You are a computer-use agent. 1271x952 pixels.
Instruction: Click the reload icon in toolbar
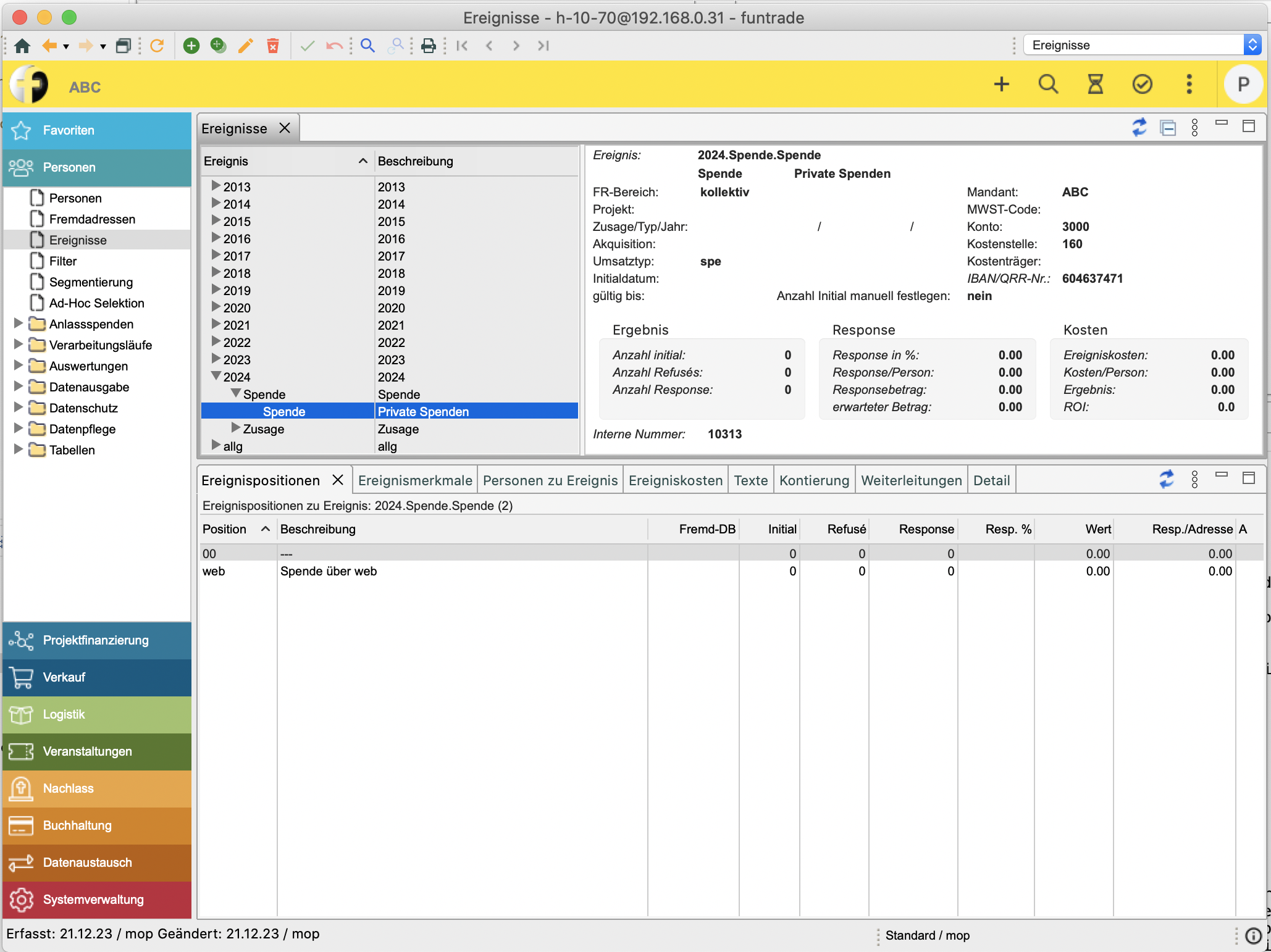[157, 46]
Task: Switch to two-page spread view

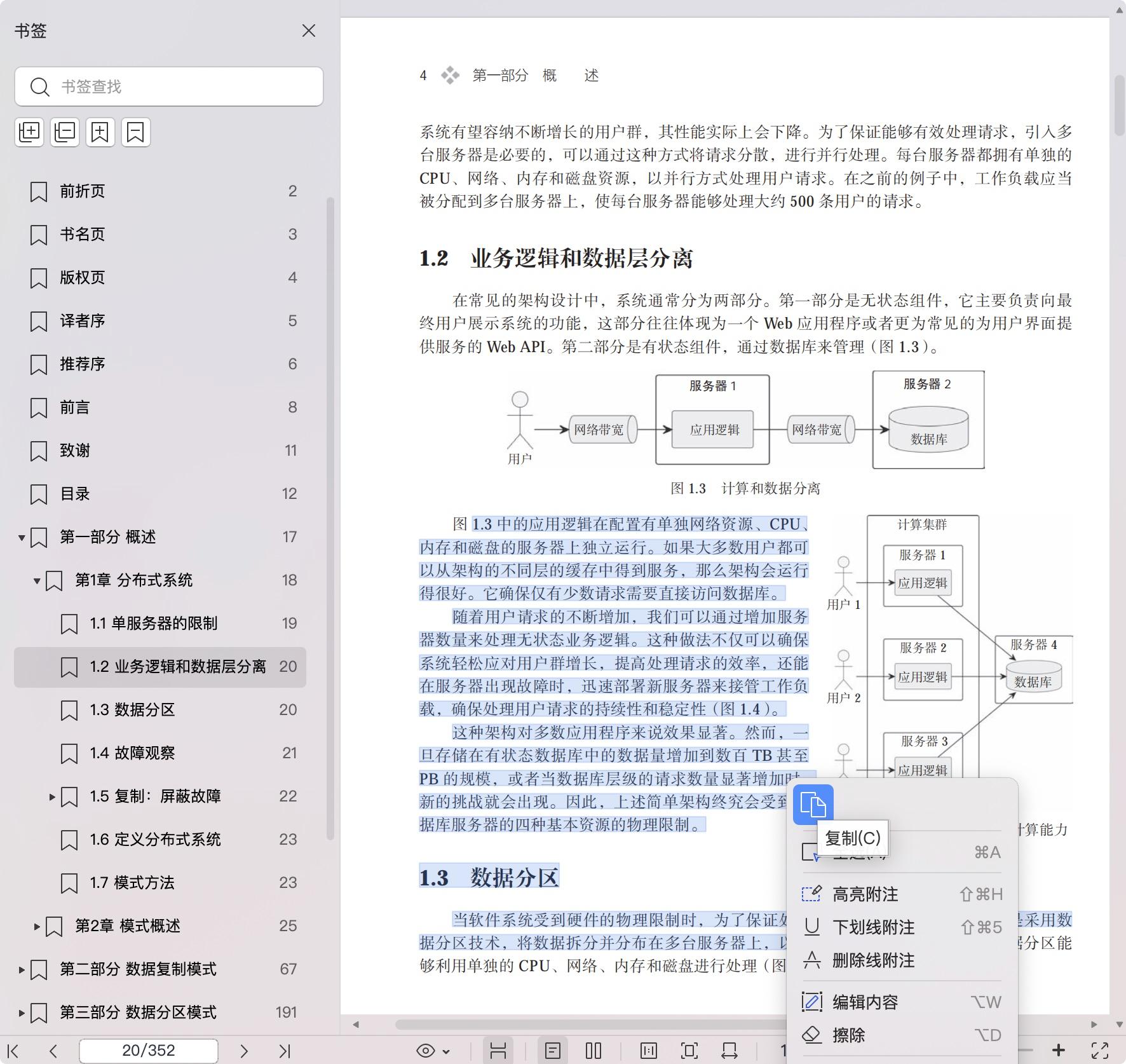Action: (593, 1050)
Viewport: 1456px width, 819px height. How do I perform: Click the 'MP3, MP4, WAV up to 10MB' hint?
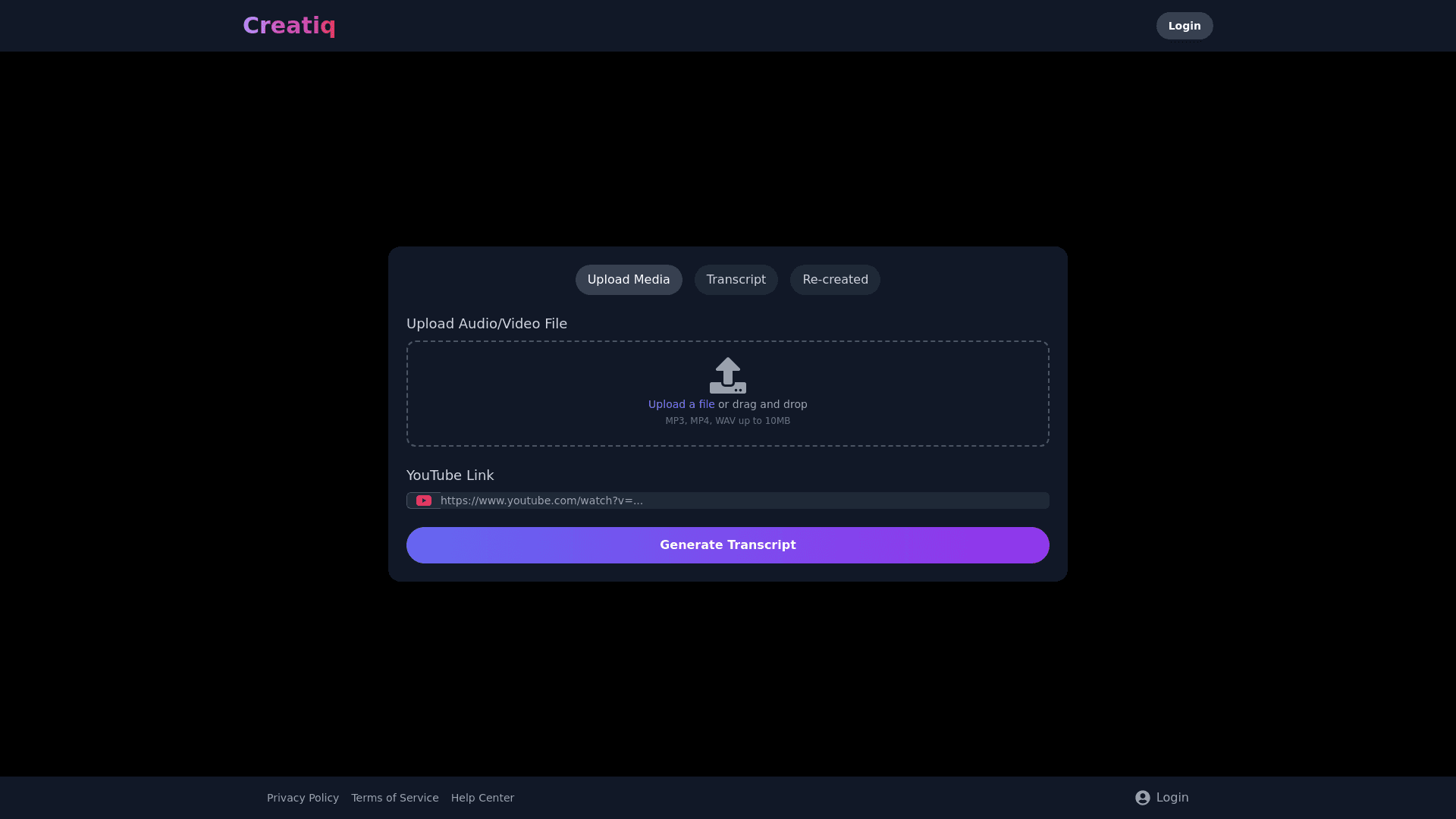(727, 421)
-*-
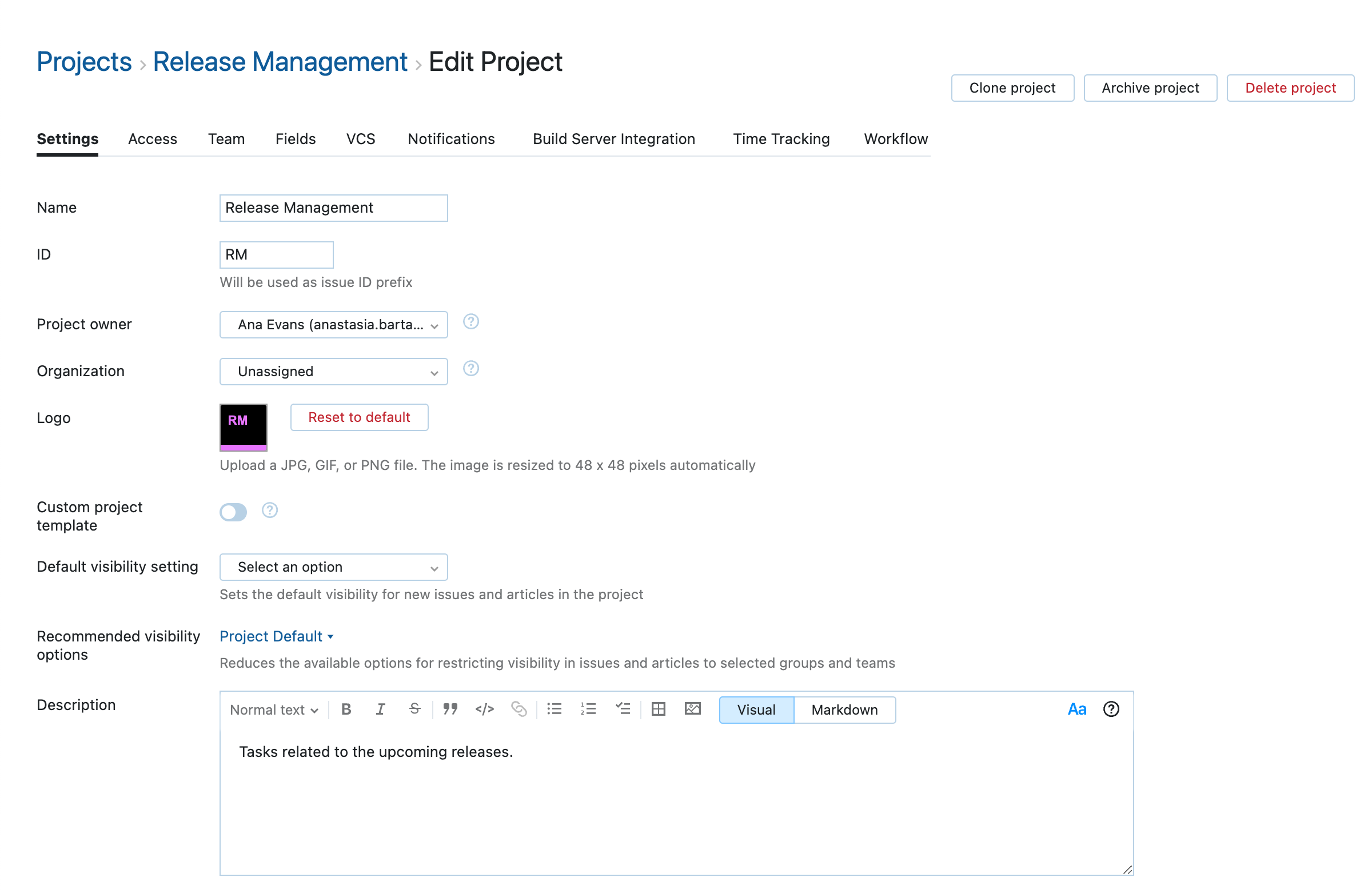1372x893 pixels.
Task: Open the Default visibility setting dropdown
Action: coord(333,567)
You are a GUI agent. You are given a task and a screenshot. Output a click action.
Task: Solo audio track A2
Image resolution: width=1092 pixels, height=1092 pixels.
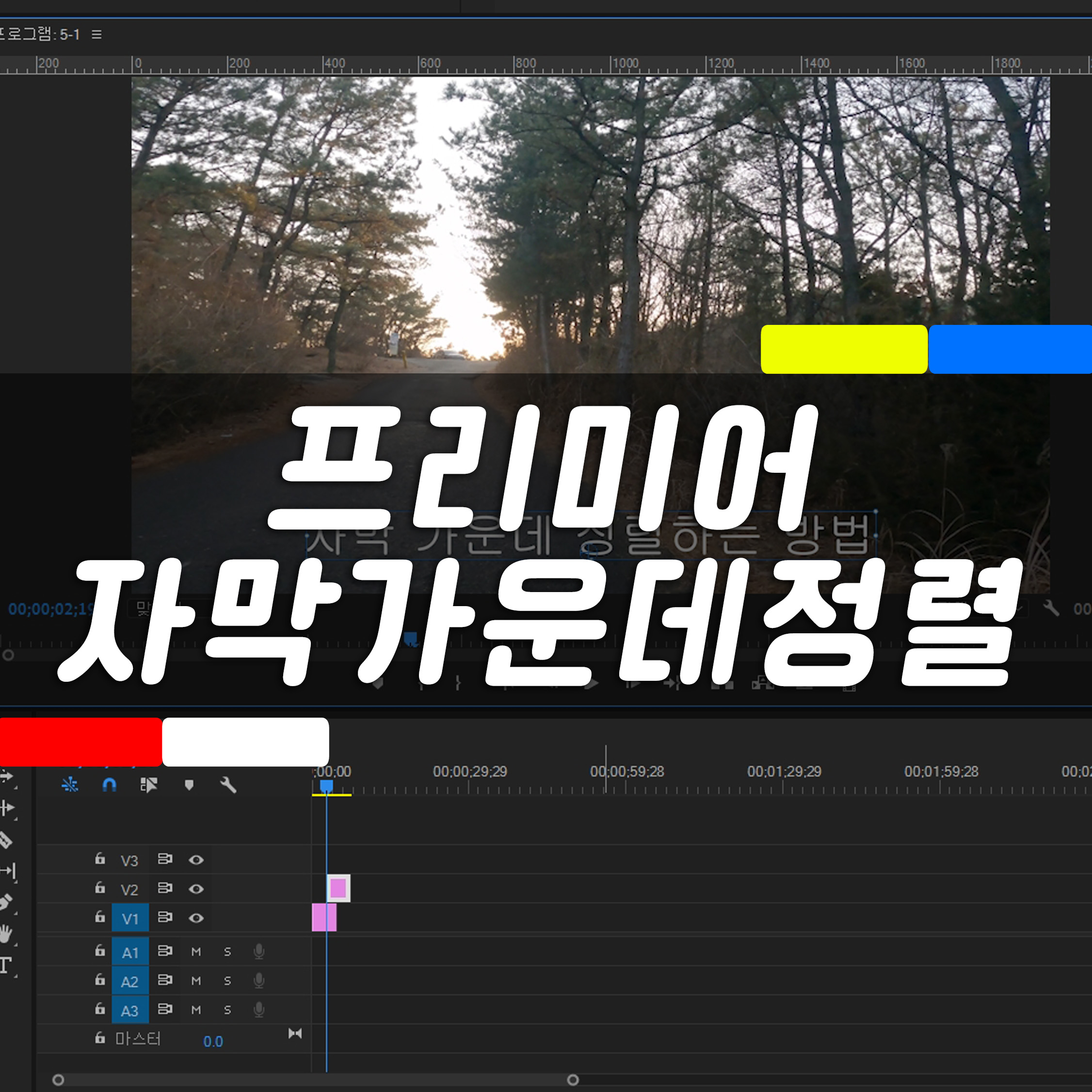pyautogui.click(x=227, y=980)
-*-
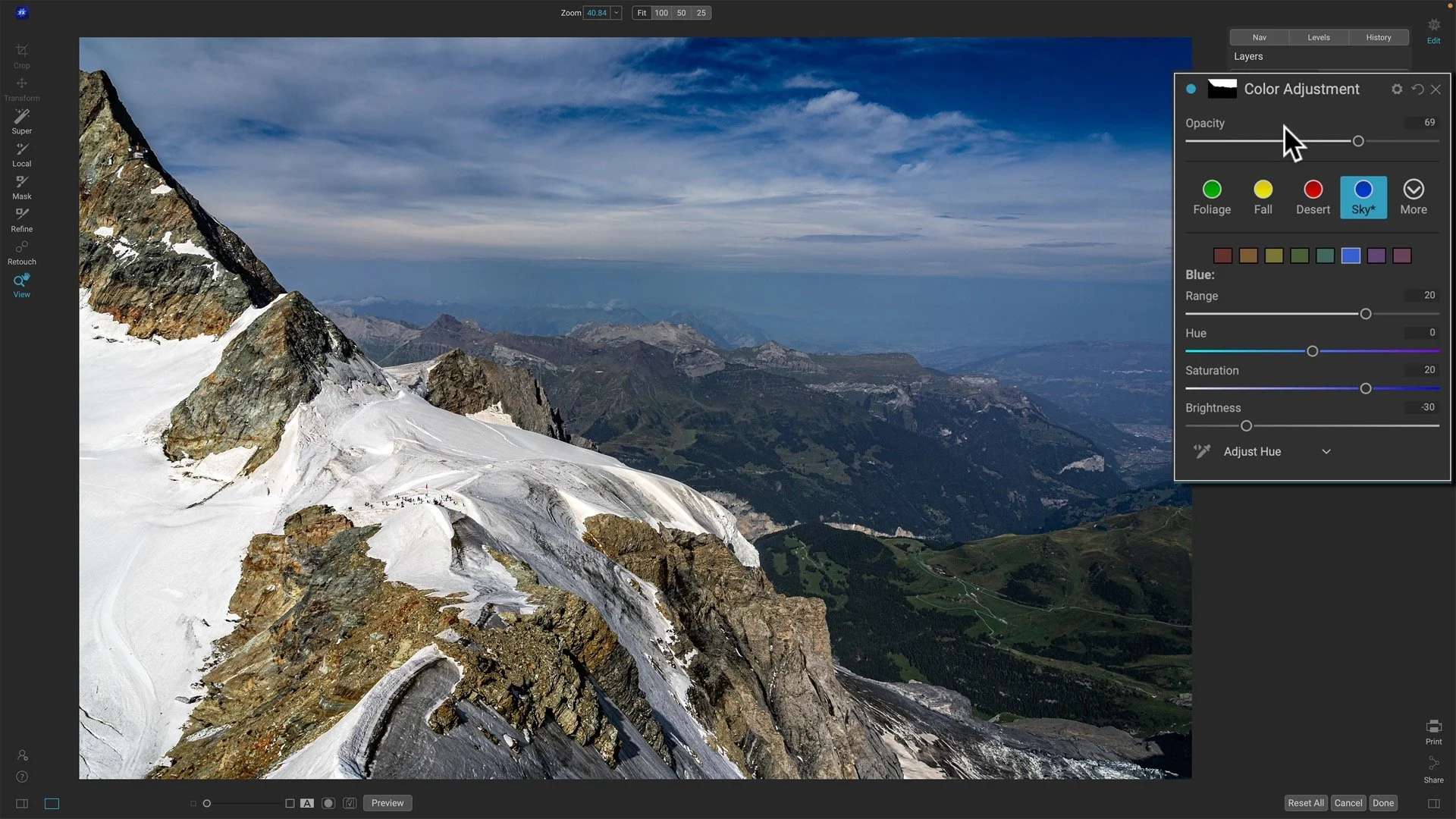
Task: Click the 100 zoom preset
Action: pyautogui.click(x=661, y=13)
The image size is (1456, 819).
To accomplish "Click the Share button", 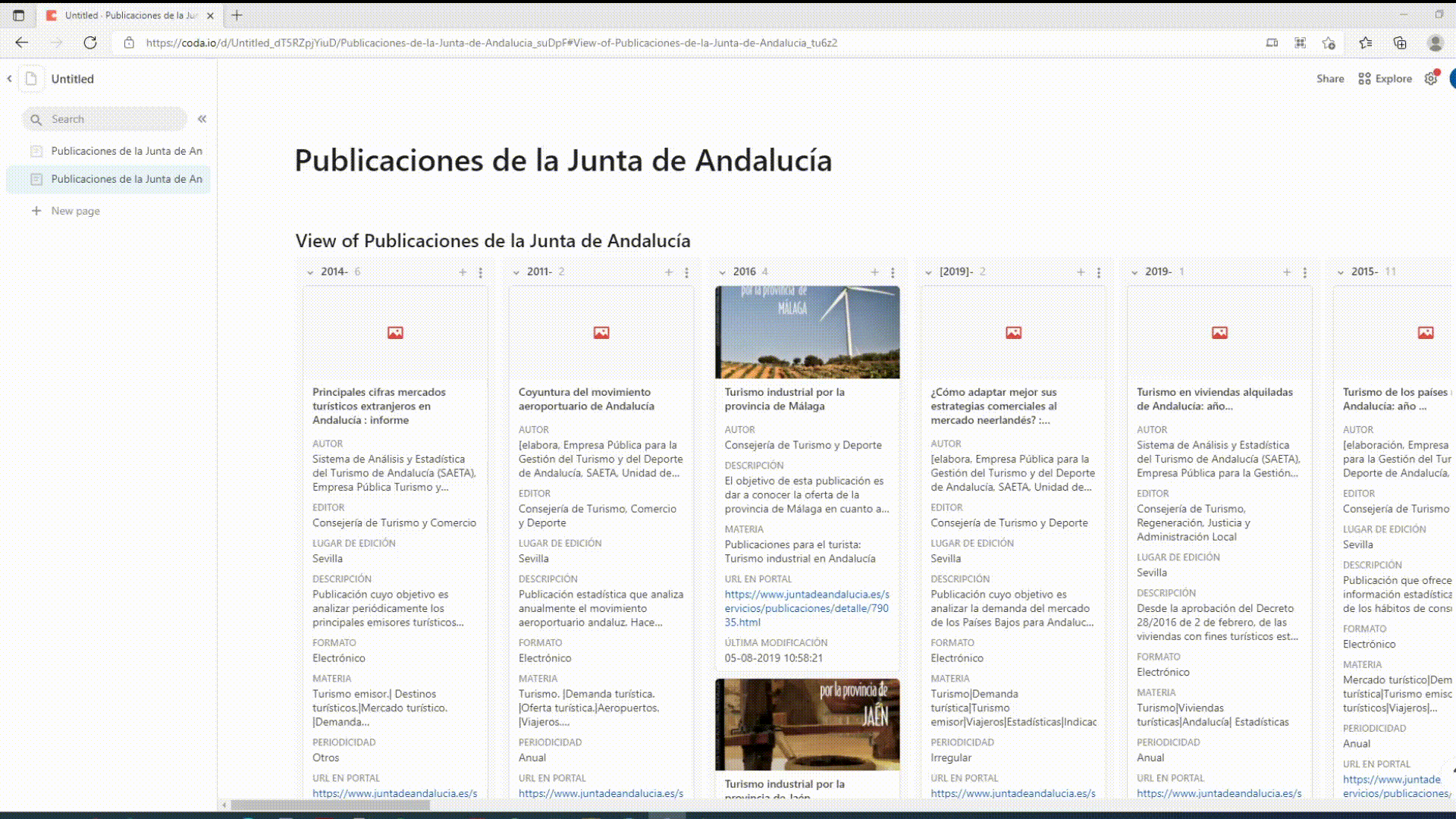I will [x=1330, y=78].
-*-
ASSIGNMENT
Every line of the material that holds the word "agent" must be found and copied.

PROBLEM SOLUTION
You are a computer-use agent. 1271x952 pixels.
You are a GUI agent. You are given a task and a screenshot. Output a click action.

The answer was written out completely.